Treatment in the recovery phase includes muscle energy techniques for pain relief, manual therapy to address muscular spasm, and therapeutic exercises. Lastly, the maintenance phase corrects motor control patterns, implements neuromuscular re-education, and includes therapeutic exercises to improve muscular balance and symmetry.
According to Metri, the treatment plan focuses on modifying the positions of treatment, such as supine, side-lying, and quadruped, or elimination of certain activities. It may be beneficial to use external stabilizers such as belts or corsets specifically designed for use during pregnancy. Stabilization exercises and flexibility interventions with muscle energy techniques are part of treatment during and after pregnancy, she explained.
Kempen believes it’s important to educate patients about biomechanical strategies to reduce strain to the sacroiliac joint, such as avoiding extreme asymmetries including stair climbing and riding a bike.
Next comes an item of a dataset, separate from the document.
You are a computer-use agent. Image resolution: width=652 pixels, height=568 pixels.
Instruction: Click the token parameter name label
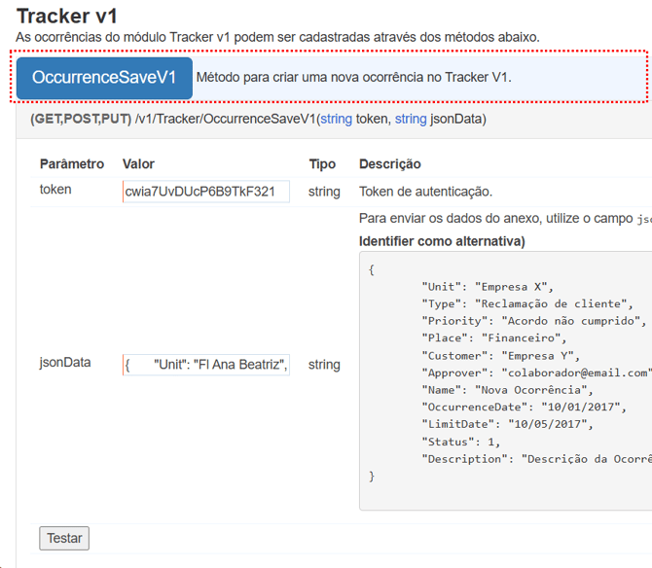[55, 190]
She instructs patients to be conscious of their positioning and take precautions such as navigating stairs sideways with a railing and avoiding asymmetrical positions of the hips, such as crossing legs, lunges, bicycles, or the figure-four position during sleep.
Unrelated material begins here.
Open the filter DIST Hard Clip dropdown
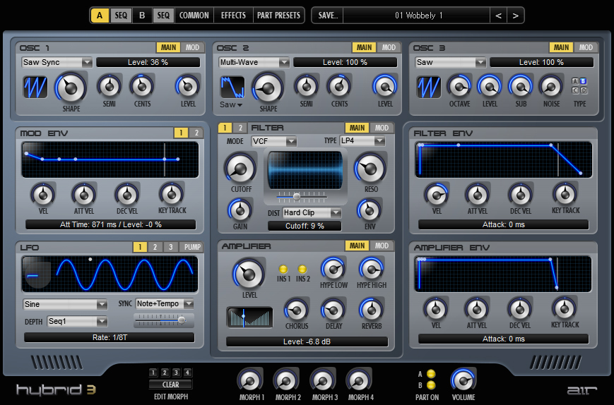The image size is (614, 405). [312, 212]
Patients must learn proper body mechanics while bending and lifting, and maintain a neutral spine throughout daily activity, said Metri. “These approaches assist in reducing tension placed on the SI joint through extremes of motion,” she said. “Sleeping postures such as sleeping face-up with a pillow under the knees can decrease tension placed at the SI joint.”
The treatment plan at Texas Children’s Pavilion for Women focuses on improving pelvic alignment and mechanics at the SI joints and consists of 6-8 visits, 1-2 times a week. “Manual therapy such as muscle energy techniques, direct mobilization with respiratory assist in seated, and myofascial release techniques are a part of the treatment session,” Szekely said.
According to Szekely, postural re-education, sleep positioning, and strengthening postural stabilizers are key components in the treatment of this patient population.
Getting the Right Care
Sacroiliac joint dysfunction is a difficult diagnosis to treat due to pain and functional mobility limitations, said Metri. “To decrease pain, patients benefit from constant mind-body awareness for preventive measures and a PT-driven strength and flexibility program,” she said.
Kempen stresses the importance of consulting an appropriate women’s health provider. “A physical therapist should be specifically trained in women’s health and/or sacroiliac dysfunction to properly treat this condition,” she said. “Women’s health providers have received extensive training on anatomy and physiology of pelvic floor muscles and impairments specific to prenatal and postnatal musculoskeletal injuries.”
Szekely cautions women to be aware of how their bodies are changing during pregnancy and know how these changes can cause strain. “We can successfully help the body to compensate for these changes by improving posture, [altering]body mechanics, and modifying how the patient moves,” she said. “The changes, like altered posture and increased laxity at the joints, are normal changes that happen with pregnancy, but pain is not normal.”